== Segment start ==
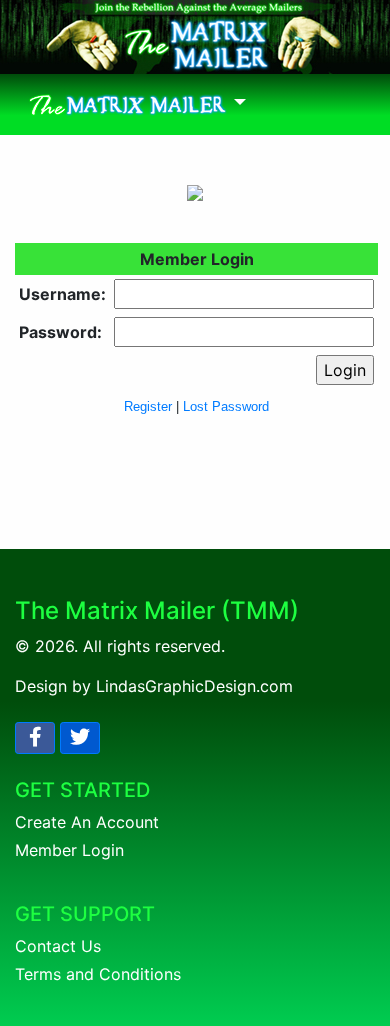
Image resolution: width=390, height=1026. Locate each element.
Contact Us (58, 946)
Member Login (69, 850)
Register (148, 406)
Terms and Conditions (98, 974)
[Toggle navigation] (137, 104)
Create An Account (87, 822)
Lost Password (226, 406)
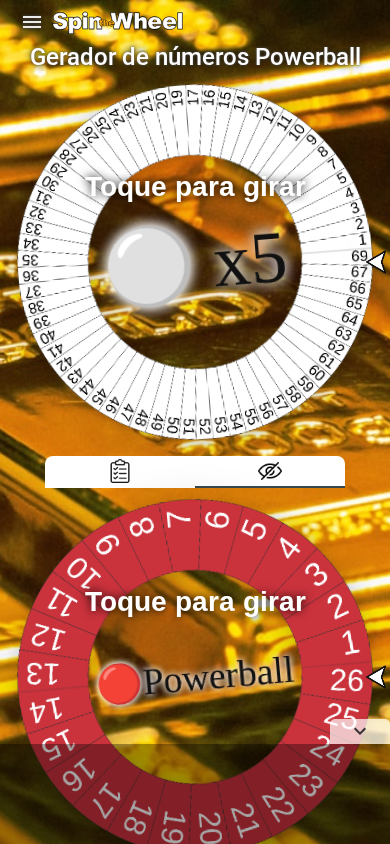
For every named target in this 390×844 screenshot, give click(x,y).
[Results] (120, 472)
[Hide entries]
== Segment end ==
Exercise brief -> The answer should contain all the material above, copied exactly, and no images.

Solution to this exercise ->
Image resolution: width=390, height=1026. Locate each element.
Contact Us (58, 946)
Member Login (69, 850)
Register (148, 406)
Terms and Conditions (98, 974)
[Toggle navigation] (137, 104)
Create An Account (87, 822)
Lost Password (226, 406)
For every named target in this 390×844 screenshot, give click(x,y).
[Results] (120, 472)
[Hide entries]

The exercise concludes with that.